Despite repeated assurances from Frieden and other top health officials that the risk of a widespread outbreak is extremely low, fear of the deadly disease has led to school closings and a suggested ban on travel from the U.S. to and from West Africa — which President Barack Obama said Thursday evening that he might consider in the future.
Domestic air travel was of more immediate concern in Texas and Ohio, where several public schools closed as a precaution after officials learned that faculty and students had flown on the same plane as Ebola patient Amber Vinson, the second of Duncan’s nurses to be diagnosed with the virus that killed him.
Now hospitalized at Emory, Vinson flew to Cleveland on Friday, returned to Dallas-Fort Worth late Monday and was diagnosed with Ebola on Wednesday.
Eight people who came into contact with Vinson quarantined themselves and are being monitored, according to health officials there.
Officials also are asking anyone who visited an Akron bridal shop that Vinson visited Saturday to contact health officials.
The deadly virus is transmitted by the bodily fluids of a symptomatic person.
In Dallas, where fears about Ebola are highest, local officials signed off on “control orders” Thursday that will restrict those being monitored for Ebola from using public transportation or venturing out to public places such as grocery stores.
Dallas County Judge Clay Jenkins said he expected officials to start serving the orders on 75 health care workers Thursday. During an emergency meeting of county leaders, Jenkins said the addresses of those being monitored would be flagged for first responders but not publicly distributed.
Growing public anxiety has fueled Republican lawmakers’ escalating attacks on the Obama administration.
“People are scared,” House Energy and Commerce Committee chairman Fred Upton, R-Mich., told federal health officials at the Washington hearing. “People’s lives are at stake, and the response so far has been unacceptable.”
GOP lawmakers and some Democrats urged a travel ban on passengers from Liberia, Sierra Leone and Guinea, the three West African countries at the center of the Ebola outbreak.
Many public health experts oppose such a move. And Thursday, Frieden also rejected that call, noting it would likely induce travelers from the heart of the outbreak to go underground.
“Right now, we know who’s coming in,” he said. “If we try to eliminate travel, the possibility that some will travel over land, will come from other places, and we don’t know that they’re coming in, will mean that … when they arrive, we wouldn’t be able to impose quarantine as we now can if they have high-risk contact.”

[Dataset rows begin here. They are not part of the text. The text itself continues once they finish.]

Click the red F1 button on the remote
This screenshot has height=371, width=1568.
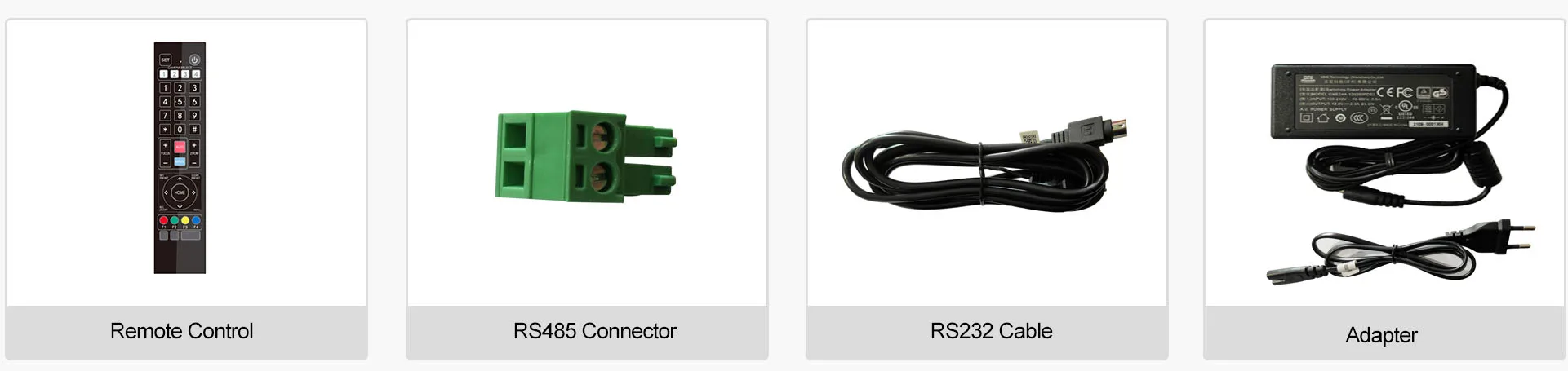(163, 220)
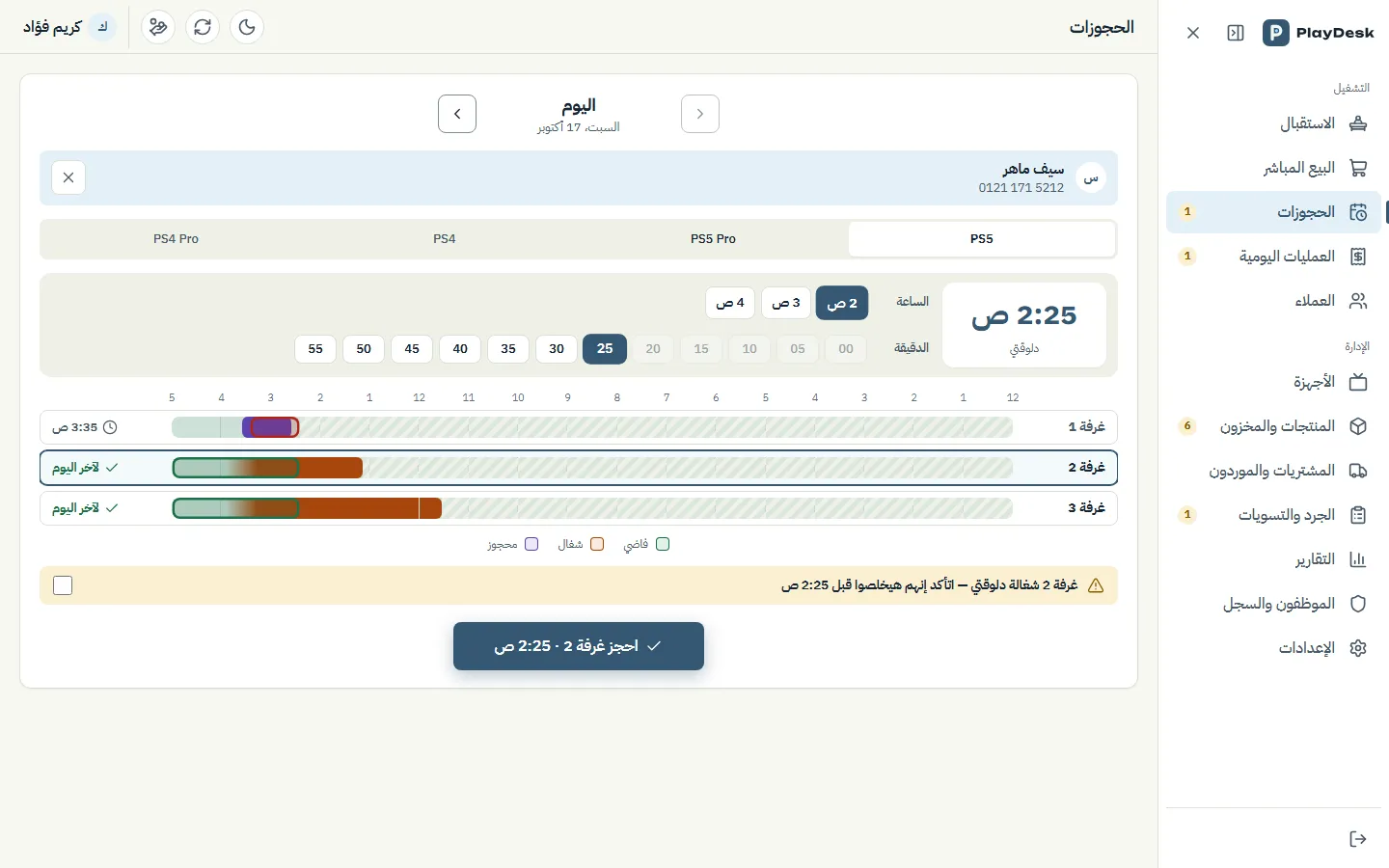The height and width of the screenshot is (868, 1389).
Task: Select غرفة 3 timeline row
Action: point(579,507)
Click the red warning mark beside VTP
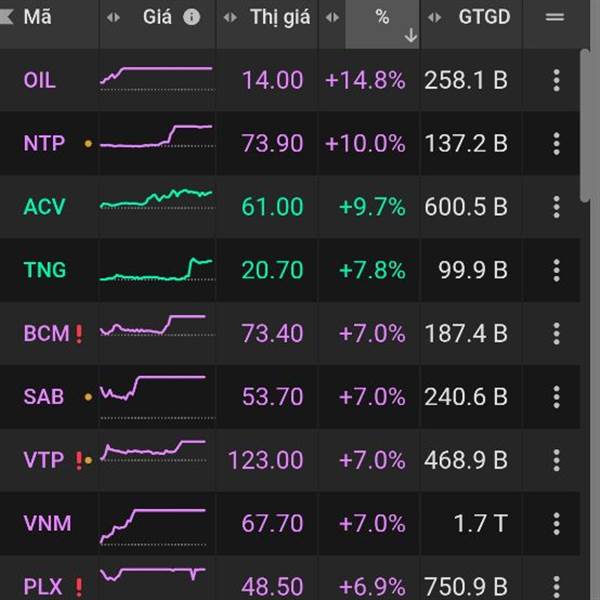This screenshot has width=600, height=600. [79, 460]
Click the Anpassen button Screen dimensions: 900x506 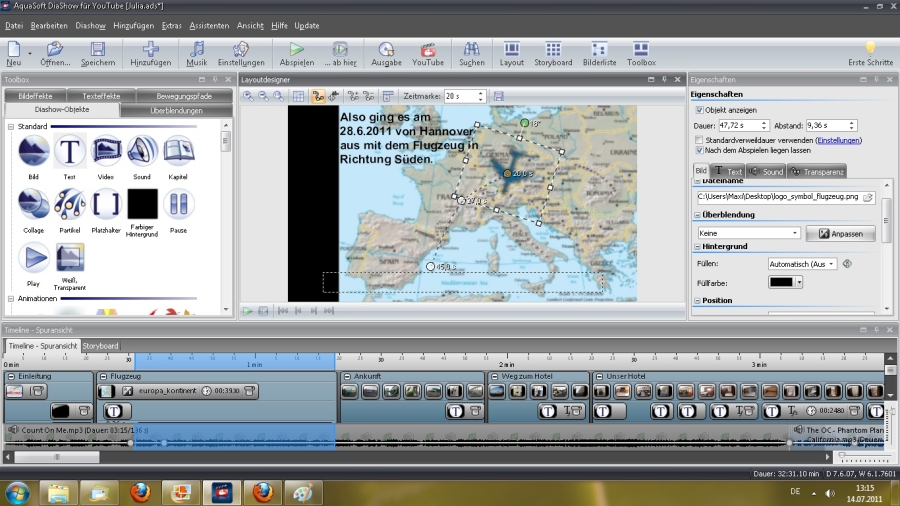(840, 233)
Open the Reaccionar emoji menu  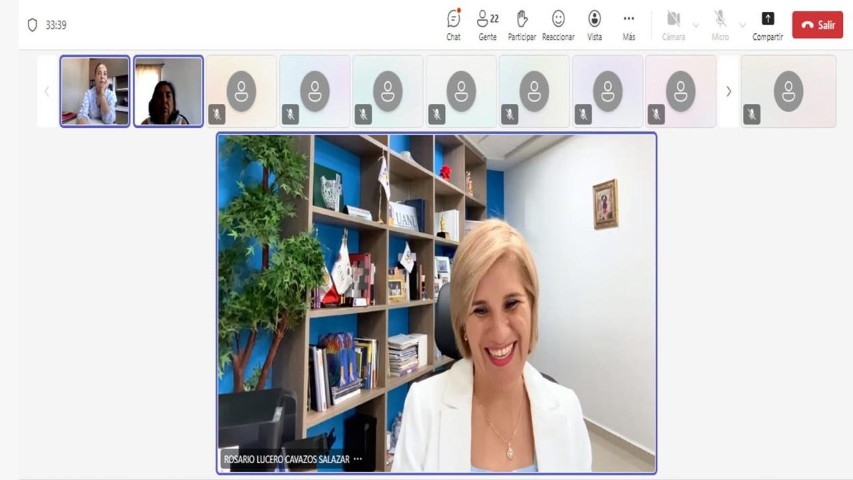click(x=558, y=25)
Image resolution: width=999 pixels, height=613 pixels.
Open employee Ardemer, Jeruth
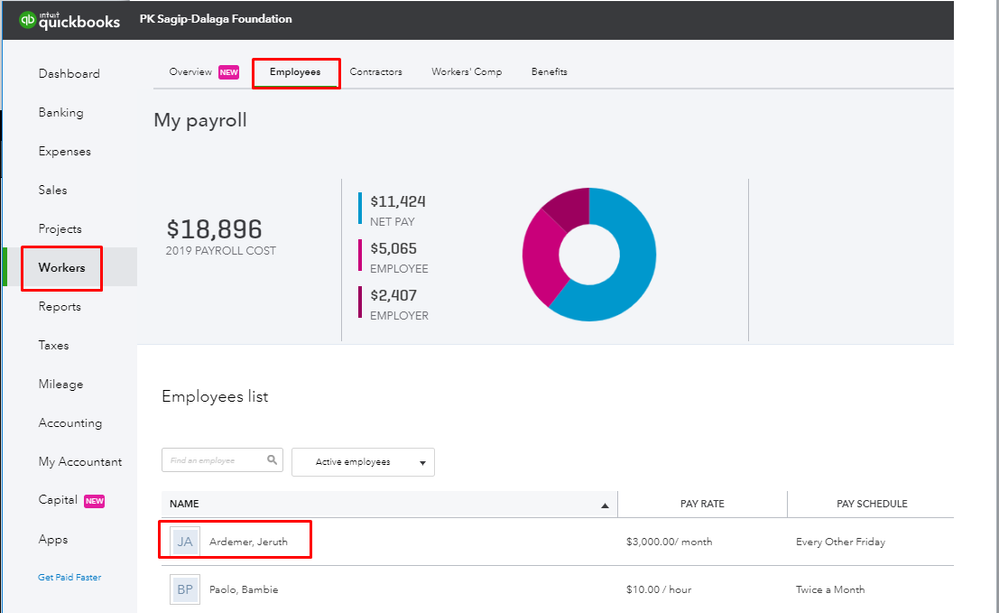(248, 542)
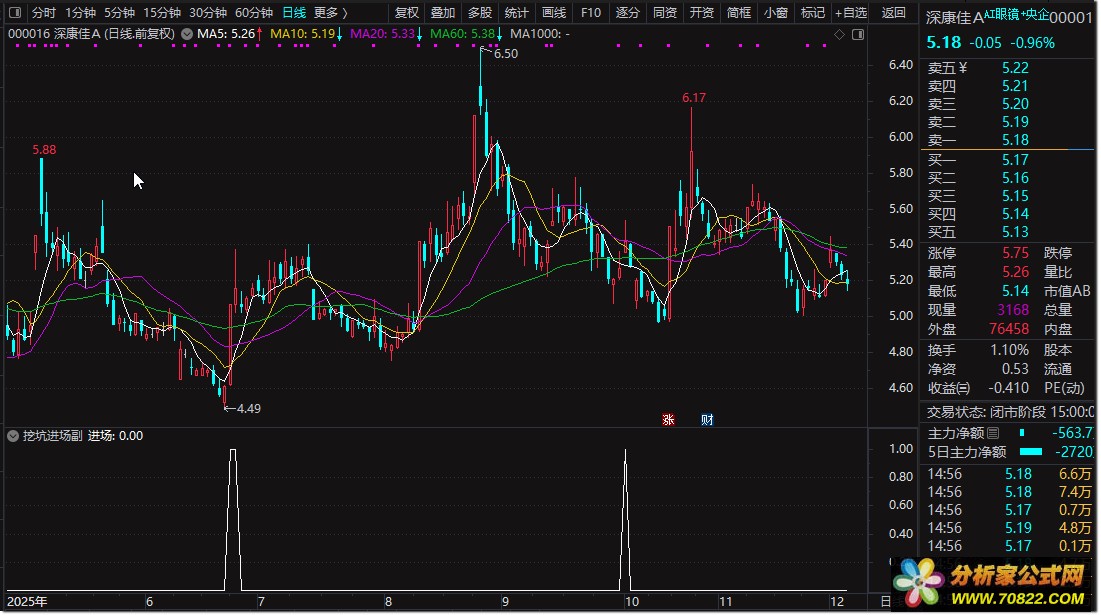
Task: Click the 返回 back button
Action: [x=894, y=13]
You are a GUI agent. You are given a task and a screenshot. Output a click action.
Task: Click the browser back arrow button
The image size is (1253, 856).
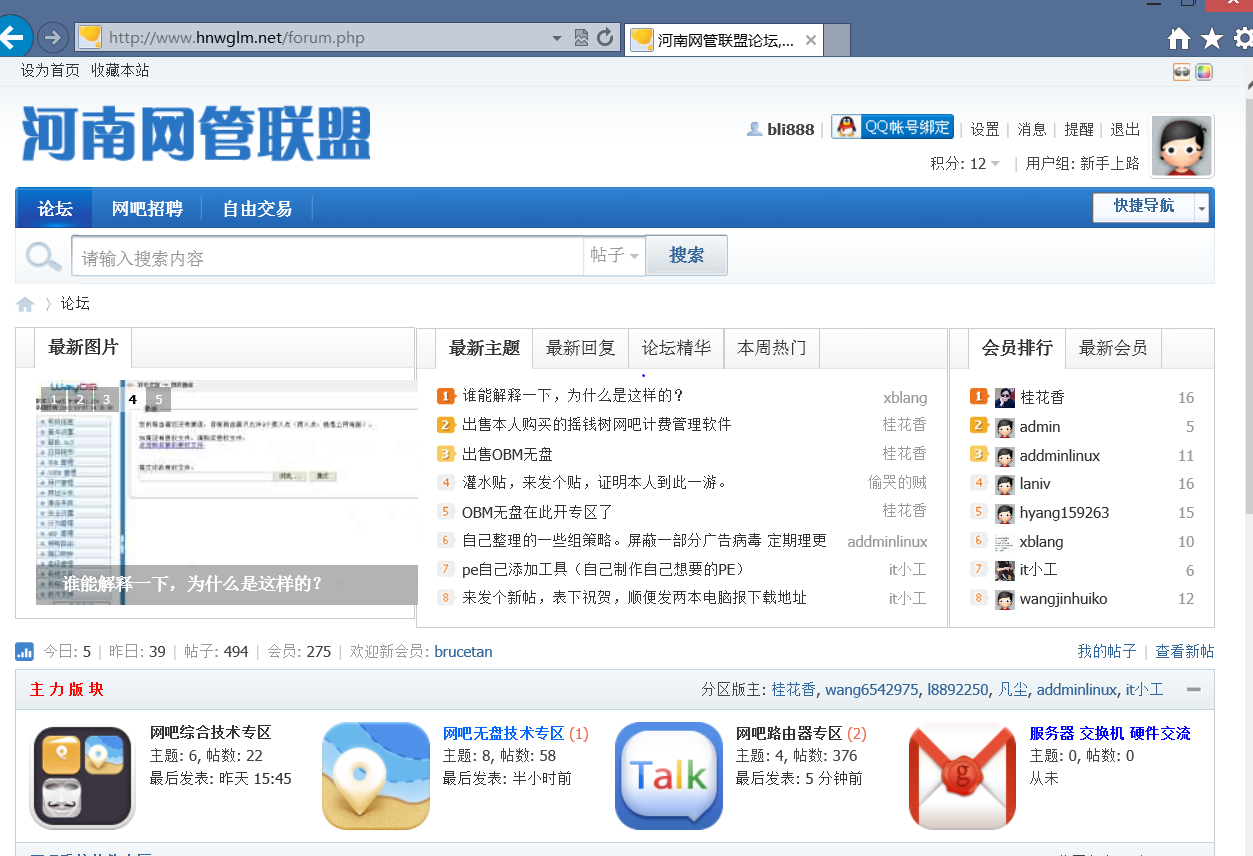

On Thursday evening, Obama said he might consider imposing a ban on travel to Ebola outbreak areas, but he fears it could encourage the sick to hide their illness and result in “more cases rather than less.” But the president said he “may consider it if experts recommend it.”
Obama emphasized, as have Frieden and others, the need to focus on containing the outbreak in West Africa.
The president signed an executive order Thursday authorizing the Pentagon to call up additional Ready Reserve forces to assist in the ongoing U.S. military effort to combat Ebola in Liberia, Sierra Leone and Guinea.
The order was aimed at calling up personnel with key skills, according to an administration official; so far the Pentagon had identified just eight people for the mission.
Obama also met at the White House for the second day in a row with senior officials coordinating the federal Ebola response.
Administration officials have insisted for months that a wider Ebola outbreak in the U.S. is unlikely because American hospitals can effectively isolate and care for infected patients, a key capacity missing in West Africa.
But the apparent breakdown at Texas Health Presbyterian in Dallas that led to the infection of Duncan’s nurses has prompted growing calls for a new system to concentrate care in designed facilities.
The U.S. has four specialized facilities, including Emory, the NIH in Bethesda, Md., the Nebraska Medical Center in Omaha and St. Patrick’s Hospital in Missoula, Mont.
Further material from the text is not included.